TEXTE FOURNI -
..............................
04h30 : Intermittent du spectacle, permanent de la vie
Le théâtre est une passion qui ne nourrit pas encore suffisamment Vict Ngoma aka Horatio. Ne pouvant y puiser sa seule source de subsistance (et d’intérêt), nous l’accompagnons HSL et moi avant le chant du coq à la gare de Tours, pour qu’il puisse prendre un train pour Paris et être à l’heure à sa formation en management, à neuf heures pétantes.
08h : Fin de saison pour Hamlet. Et après ?
Nous remontons notre cheval mécanique pour rejoindre Paris. HSL adore Shakespeare. Cet anglais aborde pour lui les faits de société avec une vision particulièrement africaine. Sa philosophie se prête très bien aux expressions imagées de l’Afrique. Cet auteur est classique, certes, mais très simple, si ce n’est le plus simple à adapter. Après Othello en 1999, Hamlet en 2004, sa prochaine œuvre qu’il attaquera : Romeo et Juliette. Cette fois, la transposition se fera entre la Palestine et Israël.
..............................
DONNÉES FOURNIES -
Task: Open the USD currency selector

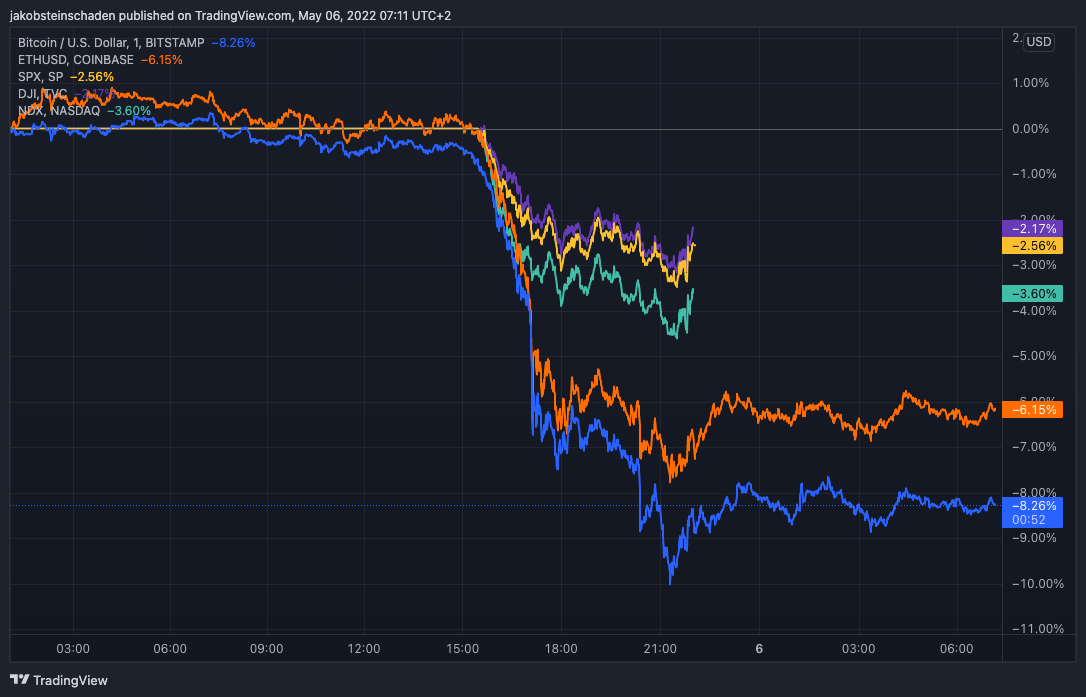Action: pyautogui.click(x=1039, y=42)

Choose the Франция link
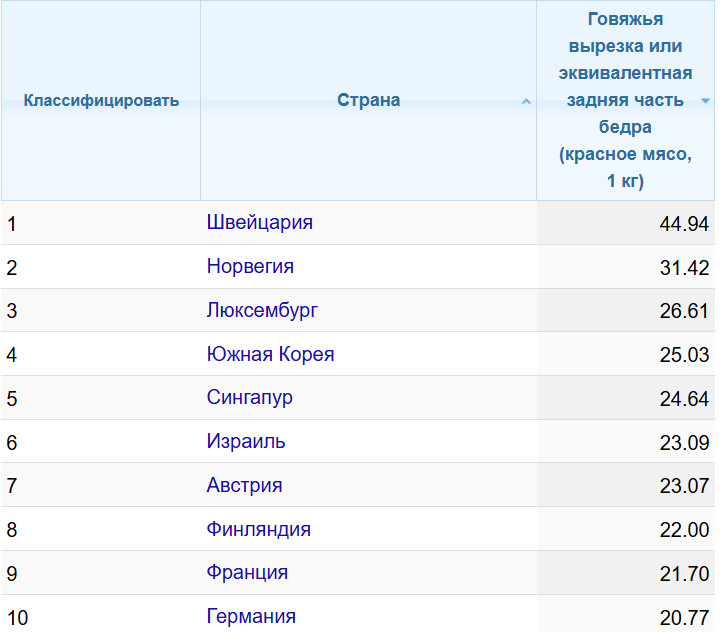[x=247, y=572]
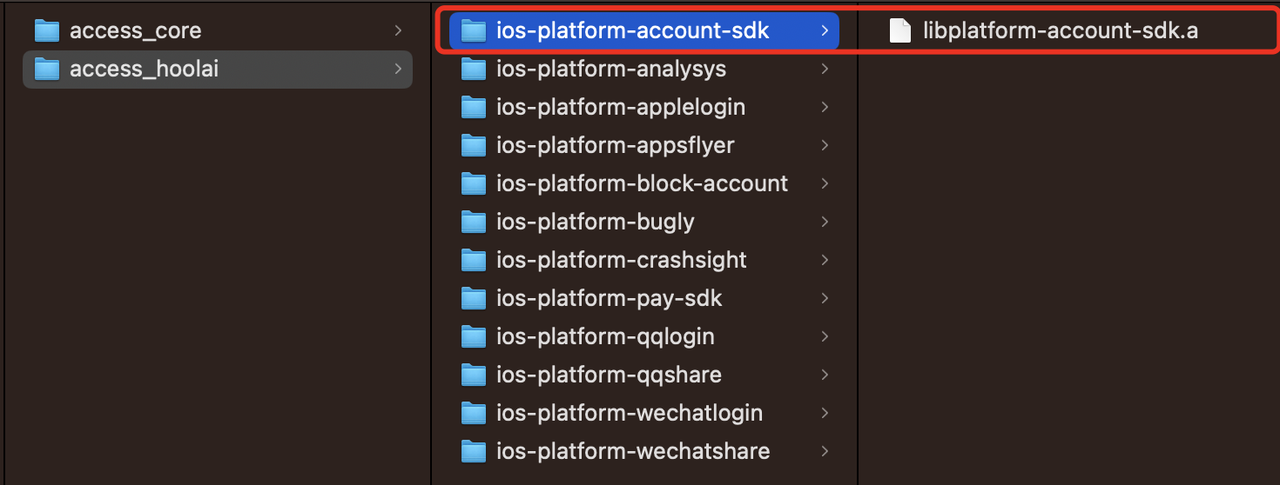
..............................
LISTE DES CONSIGNES -
1. Répondez à ces questions sur le texte :
(a) À quelle heure commence la formation en management de Vict Ngoma ?
(b) Quelle pièce de Shakespeare HSL a-t-il adaptée en 2004 ?
(c) Entre quels lieux se fera la transposition de sa prochaine œuvre ?
2. Citez le texte mot pour mot, en commençant aux mots « 08h : Fin de » et en vous arrêtant après « Palestine et Israël. ».
Le listing constitue un document distinct du texte.

CORRIGÉ -
1.
(a) À neuf heures.
(b) Hamlet.
(c) Entre la Palestine et Israël.

2.
08h : Fin de saison pour Hamlet. Et après ?
Nous remontons notre cheval mécanique pour rejoindre Paris. HSL adore Shakespeare. Cet anglais aborde pour lui les faits de société avec une vision particulièrement africaine. Sa philosophie se prête très bien aux expressions imagées de l’Afrique. Cet auteur est classique, certes, mais très simple, si ce n’est le plus simple à adapter. Après Othello en 1999, Hamlet en 2004, sa prochaine œuvre qu’il attaquera : Romeo et Juliette. Cette fois, la transposition se fera entre la Palestine et Israël.